Monday, April 9, 2012

No Till Gardening

Bellevue gardens,  4/8/2012
      When I started our first home garden in 1975, I did not have a truck or a tiller, and so had to dig the garden by hand.  A lot of work, but it worked fine.  When we moved to Michigan a year later, I had read about the double dig method.  It should read the double the trouble method.  I won't do that again.  We had a garden, but it was a lot of work.  Still though, I had not used a tiller.  When we moved here to Delaware in 1979, the garden was already in, but it was a wet clay, slippery mess where the previous owner had put down  "two by fours" to be able to walk without falling in the clay soup.  Since that time, I have put down wood chips for paths, and ground leaves for mulch.  And more wood chips and more leaves.  And more leaves, and more and still more.  Everything goes on top of the soil.  The only digging I do is to plant seeds or starts.
      A huge benefit can be seen in the above photo.  My garden on the right is fully planted and currently productive.  Most folks are still tilling and now just starting to seed or put in transplants.  The plot on the left has already had a load of mushroom soil tilled in, but that mushroom addition has disappeared as fertilizer for the weeds.  It will get tilled again before being planted.  Then the pathways between rows will be tilled again and again as the method for "weeding" the garden.  All the while grinding up the weeds and grass into more small pieces that will grow again.  You can see the mushroom soil in my garden on the right.  I used it as a mulch on top of the soil, where it will still release its nutrient value, while serving as a valuable mulch to keep down the weeds.  The soil is so friable and moist, that any weeds that do grow are very easy to pull by hand.  In neighboring Pennsylvania where the mushroom soil comes from, the mushroom growers by law have to steam sterilize the mushroom soil before it leaves the mushroom houses.  Thus it makes a great weed free mulch.  Grass clippings, leaves, and wood chips on top of the soil all work as good mulch.
      By setting up permanent beds and paths, only the path areas get walked on.  The soil in the beds stays light and unpacked.  And full of plants year round.

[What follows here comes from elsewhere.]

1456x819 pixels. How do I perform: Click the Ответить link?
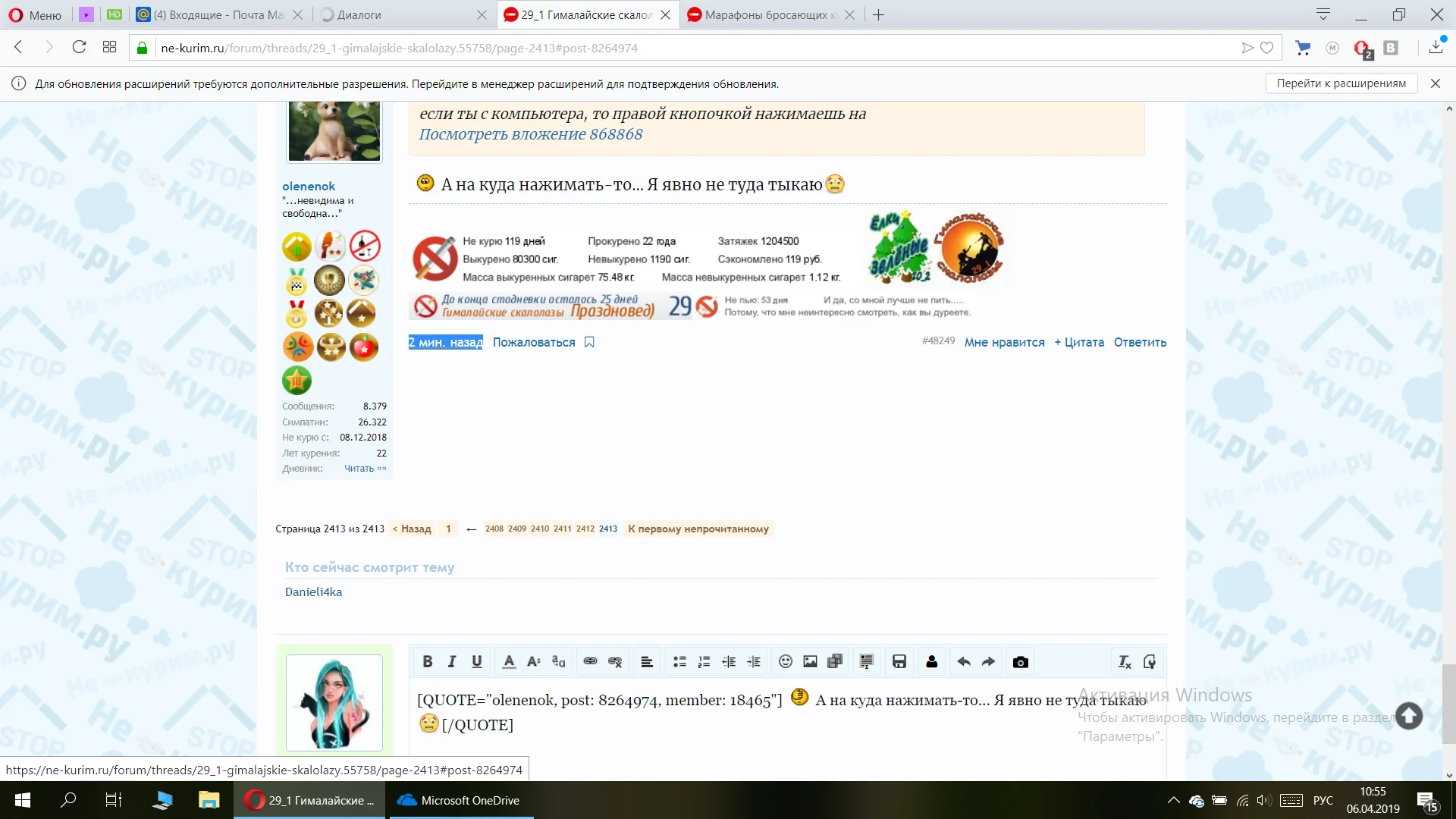(x=1140, y=342)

      This shot shows the garden plots on the east side of my plot.  All three kale varieties, Beedy's Camden, Red Russian, and Scotch Curly leaf, overwintered and are producing harvestable leaves even as they are going to flower.  The cut seed heads before flowering are a delicious alternative to broccoli raab.  We had some last night with pasta, sweet peppers, and sweet Italian sausage.  Scrumptious.
      Also in current production are collards and collards flower stalks, Egyptian walking onions eaten as green onions, leeks, overwintered Tango lettuce, and cutting celery.  Lots of different lettuces are still producing in the cold frames, even as new starts are being planted.  And some cardoon is ready to harvest if I only knew what to do with it. 

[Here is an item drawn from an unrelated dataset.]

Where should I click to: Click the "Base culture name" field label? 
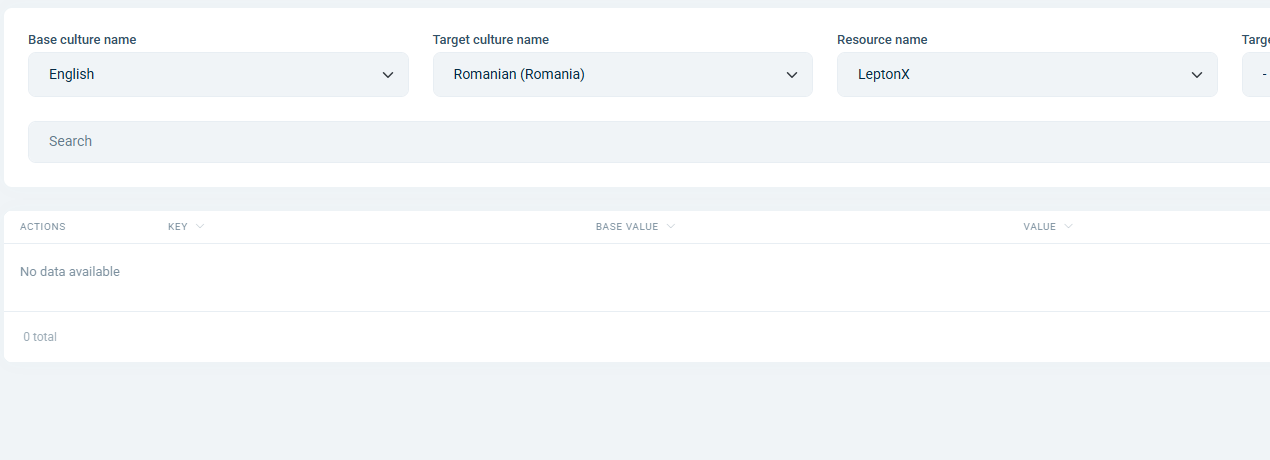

     Out of nearly two hundred garden plots at the park, mine is the one green oasis among plowed furrows or weed patches yet to be tilled.  With gas at $4/gallon, I don't see any reason to change from my old ways.



  1. Do you collect leaves by the bag full to mulch with? I put leaves on in the fall, but throughout the summer they're scarce. I'm trying to use more compost-type materials, but am never quite sure what is best. Maybe this summer I'll try using more grass clippings, once they're dry, so they don't get all clumped up! My husband uses no-till methods with corn planting, etc, but he does have to spray the fields first...

  2. Your garden is producing already...amazing. Very interesting about the mushroom compost. I need to use more grass clippings as natural nutrients. We also use wood ash, sparingly, and bark compost from the woodshed. Anything natural is so much healthier for the soil. Great entry.

  3. Very inspiring...Thanks for sharing all of your valuable knowledge!